Le militant des droits civiques DeRay McKesson réclame la démission du proviseur sur son compte X, suivi par près d'un million d'internautes. Il admettra s'être fait abuser.

Les messages haineux pleuvent sur les réseaux sociaux et les coups de fil menaçants se multiplient dans l'établissement. Le "monde serait meilleur si vous étiez sous terre", écrit ainsi un internaute au proviseur.

Ce dernier est placé en congés, son domicile mis sous protection. Contacté par l'AFP, il n'a pas répondu.

Vengeance 

"Je continue de m'inquiéter des dégâts provoqués par cette affaire", confie Billy Burke, directeur du syndicat représentant le proviseur.

Fin avril, Dazhon Darien, 31 ans, responsable sportif du lycée, a été arrêté par les autorités, accusé d'être à l'origine du faux. Les enquêteurs sont remontés jusqu'à lui grâce à l'adresse électronique qui a initialement partagé le fichier.

Il aurait agi pour se venger d'une enquête ouverte à son encontre par le proviseur sur des paiements suspects.

Le prévenu a mené des recherches sur des outils d'IA depuis le réseau informatique du lycée, selon l'acte d'accusation.

La bande sonore, selon l'analyse d'un expert consulté par la police, "contient des traces de contenu généré par l'IA, avec un montage humain a posteriori".

Cette affaire démontre la nécessité "d'adapter la loi aux avancées technologiques", a estimé le procureur local, Scott Shellenberger.

Les montages audio sont particulièrement difficiles à déceler.

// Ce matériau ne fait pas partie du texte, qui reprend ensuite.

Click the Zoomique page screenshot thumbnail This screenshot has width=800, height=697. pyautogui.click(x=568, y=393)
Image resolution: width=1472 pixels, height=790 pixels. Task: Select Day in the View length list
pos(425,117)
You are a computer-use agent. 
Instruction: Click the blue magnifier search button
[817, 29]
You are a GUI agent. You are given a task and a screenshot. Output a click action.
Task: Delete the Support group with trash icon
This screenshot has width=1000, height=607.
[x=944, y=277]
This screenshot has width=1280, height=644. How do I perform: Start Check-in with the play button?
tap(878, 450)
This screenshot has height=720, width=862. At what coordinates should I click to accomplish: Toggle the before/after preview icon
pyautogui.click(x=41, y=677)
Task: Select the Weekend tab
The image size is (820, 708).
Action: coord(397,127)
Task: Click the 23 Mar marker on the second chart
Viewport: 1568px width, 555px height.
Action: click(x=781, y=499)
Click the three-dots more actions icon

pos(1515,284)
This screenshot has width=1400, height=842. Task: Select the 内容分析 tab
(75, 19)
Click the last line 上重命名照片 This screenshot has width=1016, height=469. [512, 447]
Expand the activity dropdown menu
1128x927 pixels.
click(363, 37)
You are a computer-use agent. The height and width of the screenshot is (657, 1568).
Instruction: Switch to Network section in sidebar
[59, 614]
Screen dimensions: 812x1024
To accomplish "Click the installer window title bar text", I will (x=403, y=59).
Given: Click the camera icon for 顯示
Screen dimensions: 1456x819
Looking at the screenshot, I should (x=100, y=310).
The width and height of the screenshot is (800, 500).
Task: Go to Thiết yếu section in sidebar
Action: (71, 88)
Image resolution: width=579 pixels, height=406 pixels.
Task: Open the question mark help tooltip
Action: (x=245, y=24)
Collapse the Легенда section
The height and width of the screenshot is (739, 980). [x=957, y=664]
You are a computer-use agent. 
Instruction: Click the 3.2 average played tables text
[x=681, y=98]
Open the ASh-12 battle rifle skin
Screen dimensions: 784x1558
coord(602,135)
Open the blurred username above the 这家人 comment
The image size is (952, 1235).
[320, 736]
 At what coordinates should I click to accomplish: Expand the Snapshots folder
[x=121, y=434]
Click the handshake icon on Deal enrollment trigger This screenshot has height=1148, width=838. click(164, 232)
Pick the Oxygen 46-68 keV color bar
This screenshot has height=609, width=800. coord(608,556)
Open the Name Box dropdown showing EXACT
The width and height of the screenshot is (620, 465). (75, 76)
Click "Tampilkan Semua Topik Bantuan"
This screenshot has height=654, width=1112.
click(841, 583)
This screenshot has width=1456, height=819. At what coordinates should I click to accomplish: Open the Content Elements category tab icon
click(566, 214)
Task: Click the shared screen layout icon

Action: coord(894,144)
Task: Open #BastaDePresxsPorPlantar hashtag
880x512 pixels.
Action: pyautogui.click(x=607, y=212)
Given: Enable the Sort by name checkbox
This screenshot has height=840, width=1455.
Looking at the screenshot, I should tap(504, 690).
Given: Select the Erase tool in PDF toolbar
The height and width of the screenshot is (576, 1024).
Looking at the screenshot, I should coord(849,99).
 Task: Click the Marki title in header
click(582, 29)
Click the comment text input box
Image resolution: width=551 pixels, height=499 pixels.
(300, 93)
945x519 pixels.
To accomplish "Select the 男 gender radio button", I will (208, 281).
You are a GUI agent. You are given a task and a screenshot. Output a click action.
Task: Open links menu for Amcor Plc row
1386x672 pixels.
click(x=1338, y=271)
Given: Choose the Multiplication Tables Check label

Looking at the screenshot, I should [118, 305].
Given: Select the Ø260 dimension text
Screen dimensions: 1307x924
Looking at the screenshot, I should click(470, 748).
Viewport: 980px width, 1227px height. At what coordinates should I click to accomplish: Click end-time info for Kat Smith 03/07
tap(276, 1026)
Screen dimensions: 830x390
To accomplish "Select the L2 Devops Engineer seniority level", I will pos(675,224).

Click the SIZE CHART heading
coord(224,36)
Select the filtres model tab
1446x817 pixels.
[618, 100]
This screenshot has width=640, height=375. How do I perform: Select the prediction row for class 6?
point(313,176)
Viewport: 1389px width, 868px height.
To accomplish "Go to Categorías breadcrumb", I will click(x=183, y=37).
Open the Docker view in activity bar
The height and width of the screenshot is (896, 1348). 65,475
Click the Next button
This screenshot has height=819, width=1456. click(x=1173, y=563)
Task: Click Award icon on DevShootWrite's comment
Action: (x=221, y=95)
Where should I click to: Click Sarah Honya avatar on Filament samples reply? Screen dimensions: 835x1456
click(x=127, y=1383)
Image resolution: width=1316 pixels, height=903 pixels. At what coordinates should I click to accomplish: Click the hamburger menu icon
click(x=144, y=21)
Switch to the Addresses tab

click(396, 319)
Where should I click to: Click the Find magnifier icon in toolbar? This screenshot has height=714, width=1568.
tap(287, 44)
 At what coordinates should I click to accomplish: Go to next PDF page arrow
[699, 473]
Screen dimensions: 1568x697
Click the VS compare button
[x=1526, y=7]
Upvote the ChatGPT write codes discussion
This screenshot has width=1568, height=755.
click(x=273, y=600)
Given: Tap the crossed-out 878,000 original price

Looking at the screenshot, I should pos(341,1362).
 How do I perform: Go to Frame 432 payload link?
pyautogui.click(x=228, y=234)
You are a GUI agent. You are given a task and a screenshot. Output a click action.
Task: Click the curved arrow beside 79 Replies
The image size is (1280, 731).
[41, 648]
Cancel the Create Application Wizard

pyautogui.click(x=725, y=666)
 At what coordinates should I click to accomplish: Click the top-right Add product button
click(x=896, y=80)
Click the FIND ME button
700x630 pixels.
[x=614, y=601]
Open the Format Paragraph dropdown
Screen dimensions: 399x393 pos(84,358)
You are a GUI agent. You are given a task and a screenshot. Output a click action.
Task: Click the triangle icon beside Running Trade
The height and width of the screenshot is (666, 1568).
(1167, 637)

En janvier, un message diffusé par appels téléphoniques automatisés usurpant la voix du président Joe Biden incitait les électeurs démocrates de l'Etat du New Hampshire (nord-est) à s'abstenir lors des primaires pour du parti.

A Pikeville, l'affaire a secoué les habitants, "très proches les uns des autres", raconte Parker Bratton, l'entraîneur de golf du lycée.

"Il y a un seul président, mais il y a un million de proviseurs!", s'inquiète-t-il, "les gens se demandent +Que va-t-il m'arriver si quelqu'un décide tout simplement de détruire ma carrière?+".